What I think needs to be said is that BT have a fantastic line-up of shows heading into Qatar, with a lot of MotoGP films on offer. I don’t know however if they are BT created films or Dorna created films. The reason why I say that is obviously when comparing with Sky Sports F1, Formula One Management have not created any documentaries for them, so it would be interesting to compare. As for the here and now, below are all the scheduling details you need for Qatar. I don’t plan to do the MotoGP schedule for each race, but given that this is the start of a new broadcasting era, it is definitely worth detailing what BT have in store for viewers.
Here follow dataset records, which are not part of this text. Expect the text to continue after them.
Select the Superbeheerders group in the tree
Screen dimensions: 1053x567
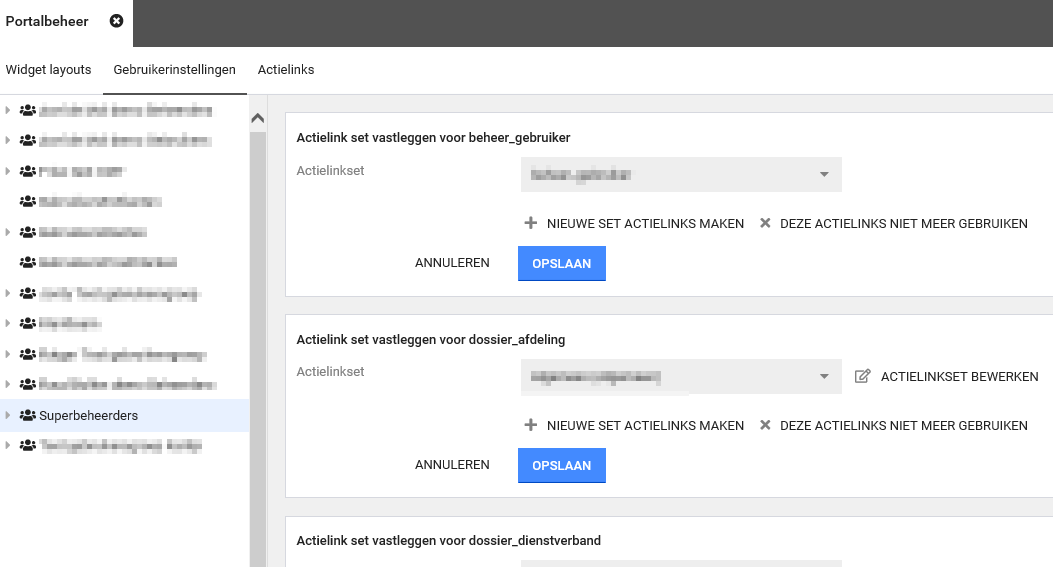coord(88,416)

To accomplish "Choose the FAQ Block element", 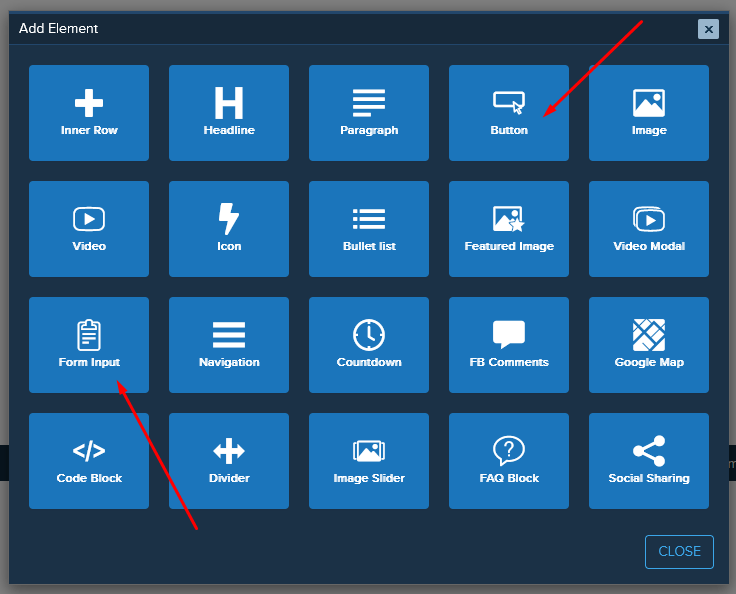I will [509, 461].
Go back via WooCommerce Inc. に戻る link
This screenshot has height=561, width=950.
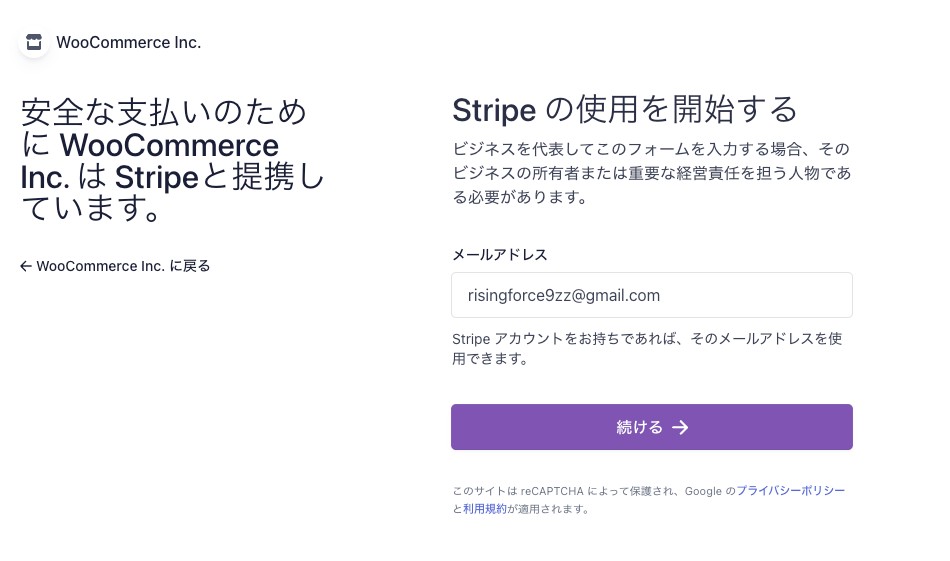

For the classic MotoGP details, please click here.

Monday 17th March
22:00 to 23:00 – Films: MotoGP 2013 Review (BT Sport 2)
23:00 to 00:00 – Films: Moto2 & Moto3 2013 Review (BT Sport 2)

Tuesday 18th March
15:30 to 16:45 – Films: Head to Head (BT Sport 2)
16:45 to 18:00 – Films: The Route to Glory (BT Sport 2)
18:00 to 20:00 – Films: A Decade in MotoGP (BT Sport 2)
20:00 to 21:00 – 2014 Season Preview (BT Sport 2)
21:00 to 22:30 – Films: Great Moments (BT Sport 2)
22:30 to 00:00 – Films: Jorge (BT Sport 2)

Wednesday 19th March
16:15 to 17:30 – Films: The Age of 27 (BT Sport 2)
17:30 to 19:00 – Films: Rookie 93: Marc Marquez Beyond the Smile (BT Sport 2)

Thursday 20th March
15:00 to 19:45 – Practice (BT Sport 2)
– 15:00 – Moto3 – Practice 1
– 15:55 – Moto2 – Practice 1
– 16:55 – MotoGP – Practice 1
– 17:55 – Moto3 – Practice 2
– 18:50 – Moto2 – Practice 2

Friday 21st March
14:50 to 19:00 – Practice (BT Sport 2)
– 15:00 – MotoGP – Practice 2
– 16:00 – Moto3 – Practice 3
– 16:55 – Moto2 – Practice 3
– 17:55 – MotoGP – Practice 3

Saturday 22nd March
14:30 to 19:00 – Practice / Qualifying (BT Sport 2)
– 15:00 – Moto3 – Qualifying
– 15:55 – Moto2 – Qualifying
– 16:55 – MotoGP – Practice 4
– 17:35 – MotoGP – Qualifying

Sunday 23rd March
15:00 to 17:15 – Moto3: Race (BT Sport 2)
17:15 to 18:45 – Moto2: Race (BT Sport 2)
18:45 to 20:30 – MotoGP: Race (BT Sport 2)

Monday 24th March
20:00 to 21:00 – Highlights (ITV4)

As always, I will update the schedule if anything changes.